Der Entwicklungshelfer Jörg L. aus Nordrhein-Westfalen, der für die Nicht-Regierungsorganisation Help gearbeitet hat, war am 11. April 2018 in der Region Tillabéri im westafrikanischen Niger verschleppt worden. Anfangs war unklar, welche Gruppierung für seine Entführung verantwortlich waren. Dann aber verdichteten sich die Hinweise, dass sich der Deutsche vermutlich in der Gewalt der islamistischen Terrorgruppe „Islamischer Staat in Großsahara“ (ISGS) befindet.

Seit nun mehr vier Jahren bemühen sich deutsche Behörden um eine Freilassung des entführten Entwicklungshelfers. Da es lange Zeit keinen Kontakt zu den Entführern gab, wurde zwischenzeitlich das Kommando Spezialkräfte (KSK) der Bundeswehr damit beauftragt, den Aufenthaltsort von Jörg L. ausfindig zu machen und ihn dann möglicherweise sogar zu befreien. 

Dazu wurden die deutschen Elitesoldaten wenige Monate nach der Verschleppung des Deutschen in die Sahel-Region verlegt. Sie starteten die geheime Operation Entführungslage (EL) „Grenze“. Allerdings ohne Erfolg, die Geisel blieb verschwunden.

Die unterschiedlichen Terrorgruppen, die in der Sahel-Region aktiv sind, haben in den vergangenen Jahren mehrfach westliche Geiseln genommen, von denen einige inzwischen freigelassen oder in militärischen Operationen befreit wurden. Andere wiederum kamen bei missglückten Befreiungsversuchen ums Leben.

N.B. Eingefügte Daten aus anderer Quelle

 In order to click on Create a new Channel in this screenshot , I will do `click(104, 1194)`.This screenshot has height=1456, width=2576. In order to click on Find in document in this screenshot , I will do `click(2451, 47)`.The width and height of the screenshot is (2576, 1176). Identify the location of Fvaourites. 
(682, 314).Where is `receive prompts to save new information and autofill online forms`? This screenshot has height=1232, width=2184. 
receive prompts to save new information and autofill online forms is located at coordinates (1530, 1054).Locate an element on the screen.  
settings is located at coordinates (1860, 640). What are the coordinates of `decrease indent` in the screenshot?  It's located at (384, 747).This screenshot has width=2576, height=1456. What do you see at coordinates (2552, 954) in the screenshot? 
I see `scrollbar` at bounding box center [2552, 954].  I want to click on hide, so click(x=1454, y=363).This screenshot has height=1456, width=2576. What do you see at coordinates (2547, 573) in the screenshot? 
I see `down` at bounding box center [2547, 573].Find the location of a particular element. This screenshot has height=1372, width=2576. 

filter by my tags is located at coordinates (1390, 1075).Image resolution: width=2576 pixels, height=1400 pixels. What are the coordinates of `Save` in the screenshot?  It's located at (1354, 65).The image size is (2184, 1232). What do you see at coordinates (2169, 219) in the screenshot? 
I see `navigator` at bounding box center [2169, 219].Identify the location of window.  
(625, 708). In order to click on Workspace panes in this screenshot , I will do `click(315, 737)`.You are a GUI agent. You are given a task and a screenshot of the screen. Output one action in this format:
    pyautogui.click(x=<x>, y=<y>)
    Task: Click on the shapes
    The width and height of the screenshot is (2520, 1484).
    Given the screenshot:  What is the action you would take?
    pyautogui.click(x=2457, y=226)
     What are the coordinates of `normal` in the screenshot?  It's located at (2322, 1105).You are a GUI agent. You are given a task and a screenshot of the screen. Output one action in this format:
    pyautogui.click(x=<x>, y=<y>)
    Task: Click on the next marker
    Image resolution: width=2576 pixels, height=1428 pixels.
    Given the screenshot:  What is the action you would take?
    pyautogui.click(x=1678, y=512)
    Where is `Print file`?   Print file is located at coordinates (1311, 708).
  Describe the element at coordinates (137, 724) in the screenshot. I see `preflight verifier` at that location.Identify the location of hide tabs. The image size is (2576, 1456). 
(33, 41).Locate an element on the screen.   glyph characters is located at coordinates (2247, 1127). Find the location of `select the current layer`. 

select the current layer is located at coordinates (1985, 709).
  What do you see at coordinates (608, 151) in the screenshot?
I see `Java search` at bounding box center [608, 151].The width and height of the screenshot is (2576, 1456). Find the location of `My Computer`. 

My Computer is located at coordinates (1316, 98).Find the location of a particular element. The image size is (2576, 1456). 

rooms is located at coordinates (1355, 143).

So gelang es im Mai 2019 französischen Spezialkräften mehrere Geiseln, darunter zwei Franzosen, die auf einer Safari-Tour in Benin entführt worden waren, sowie eine Südkoreanerin, aus den Händen von Entführern in Burkina Faso zu befreien. Zwei französische Soldaten wurden bei Gefechten mit den Geiselnehmern getötet.

Im Januar 2011 wurden zwei Franzosen bei einem Befreiungsversuch in Niger getötet. Die Männer waren zuvor aus einem Restaurant in der Stadt Niamey von Terroristen des Al-Qaida-Ablegers „Al-Qaida im Islamischen Maghreb“ (AQIM) entführt worden. Nigrische und französische Truppen starteten daraufhin eine Militäroperation, bei der es zu schweren Schusswechseln kam. 

Eine deutsche Geisel, ein Lehrer, war 2014 in Nigeria von Terroristen der Boko Haram verschleppt worden. Er konnte schließlich nach rund einem halben Jahr Geiselhaft bei einem militärischen Einsatz in Kamerun befreit werden.

Aktuell sollen sich noch mindestens sechs westliche Geiseln in der Sahel-Region befinden, darunter ein Arzt aus Australien, ein französischer Journalist, eine kolumbianische Nonne und ein Minenarbeiter aus Rumänien.

Das Schicksal von Jörg L. bleibt weiterhin unklar. Ebenso der Verbleib einer weiteren deutschen Geisel in Afrika: Im Mai 2018 war eine Krankenschwester aus Deutschland aus einem Gebäude des Internationalen Roten Kreuzes in der somalischen Hauptstadt Mogadischu von Bewaffneten entführt worden. Anfangs war unklar, wer die Entführer waren, und ob sie zur islamistischen Al-Shabaab-Miliz gehören.